◆ **Data extracts**:

━━━━━━━━━━

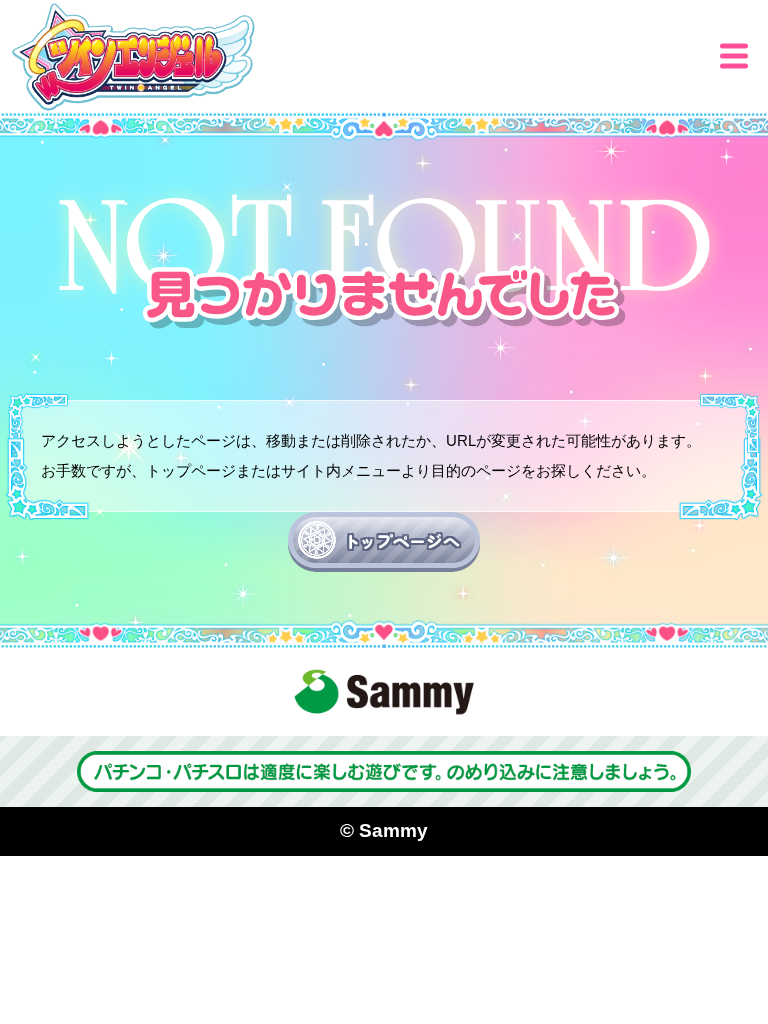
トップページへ (401, 540)
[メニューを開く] (734, 56)
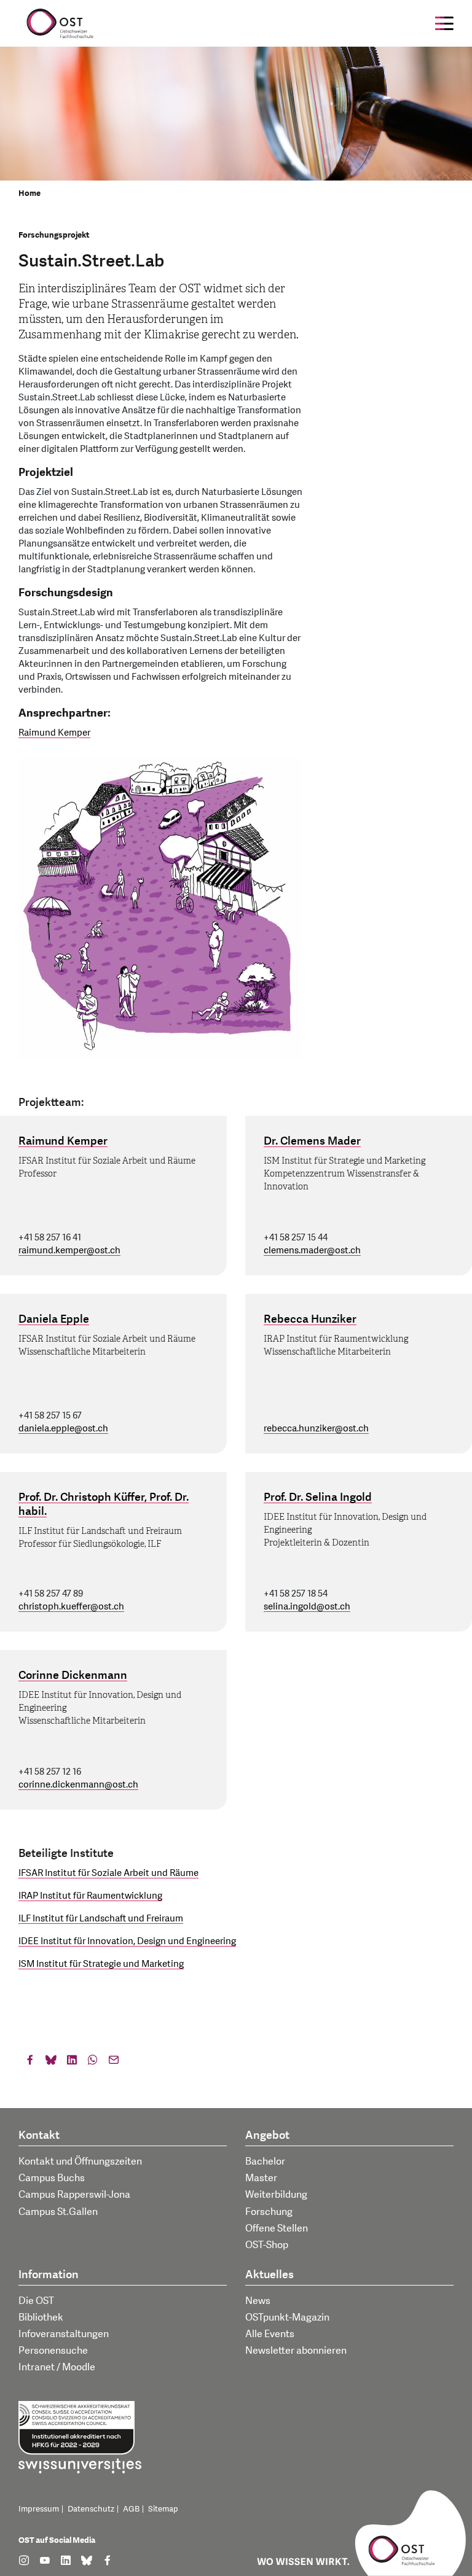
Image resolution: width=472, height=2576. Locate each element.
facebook (30, 2062)
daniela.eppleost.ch (63, 1428)
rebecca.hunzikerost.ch (316, 1428)
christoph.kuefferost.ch (71, 1606)
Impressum (38, 2509)
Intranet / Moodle (56, 2367)
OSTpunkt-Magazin (287, 2317)
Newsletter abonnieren (296, 2350)
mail (113, 2062)
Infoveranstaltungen (63, 2334)
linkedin (71, 2062)
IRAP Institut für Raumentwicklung (90, 1895)
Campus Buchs (51, 2178)
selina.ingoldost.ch (307, 1606)
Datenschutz (91, 2509)
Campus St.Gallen (58, 2212)
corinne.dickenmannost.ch (78, 1784)
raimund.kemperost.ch (69, 1250)
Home (29, 193)
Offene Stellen (276, 2228)
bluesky (51, 2062)
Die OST (36, 2301)
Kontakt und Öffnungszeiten (80, 2161)
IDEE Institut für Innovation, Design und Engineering (127, 1941)
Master (261, 2178)
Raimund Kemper (54, 732)
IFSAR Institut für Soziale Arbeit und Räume (108, 1873)
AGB (131, 2509)
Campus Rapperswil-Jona (74, 2194)
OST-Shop (266, 2245)
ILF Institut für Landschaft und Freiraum (100, 1918)
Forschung (269, 2212)
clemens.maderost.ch (312, 1250)
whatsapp (92, 2062)
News (257, 2301)
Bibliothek (40, 2317)
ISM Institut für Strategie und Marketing (101, 1964)
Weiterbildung (276, 2194)
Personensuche (53, 2350)
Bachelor (265, 2161)
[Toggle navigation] (444, 23)
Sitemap (163, 2509)
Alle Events (269, 2334)
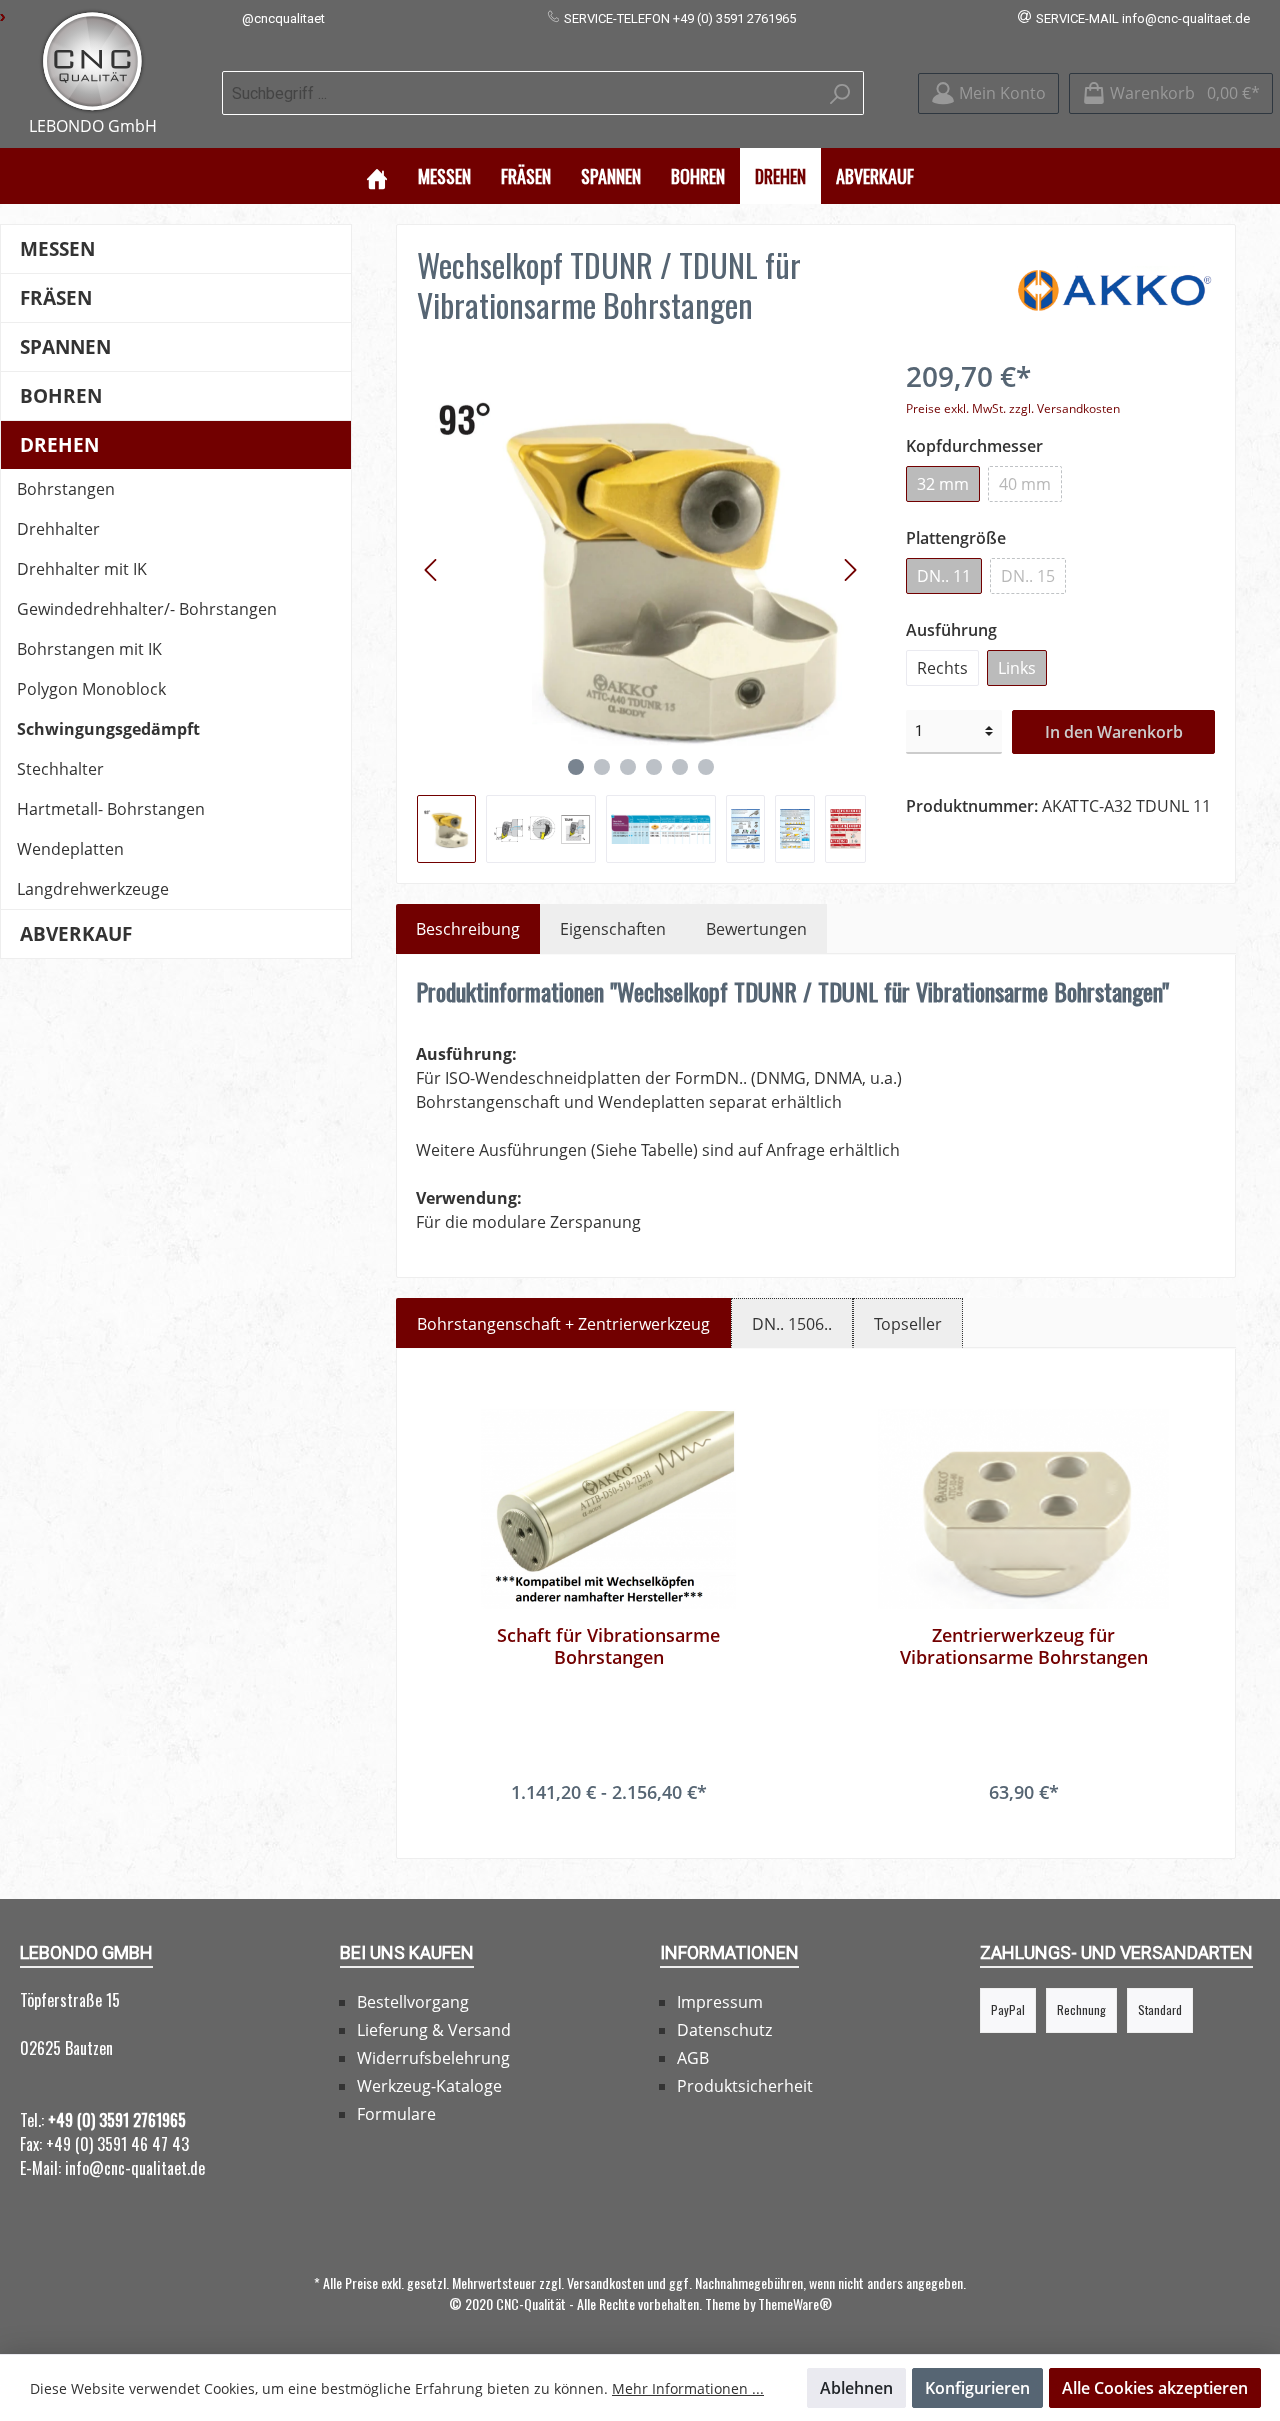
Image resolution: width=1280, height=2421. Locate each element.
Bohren (61, 395)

━━━━━━━━━━

◆ **Task objective**: Wherever a line in the data above contains the word "width", copy that line.

◆ **Reply to the exercise**:
Image resolution: width=472, height=2576. Locate each element.
Image resolution: width=1280, height=2421. Locate each element.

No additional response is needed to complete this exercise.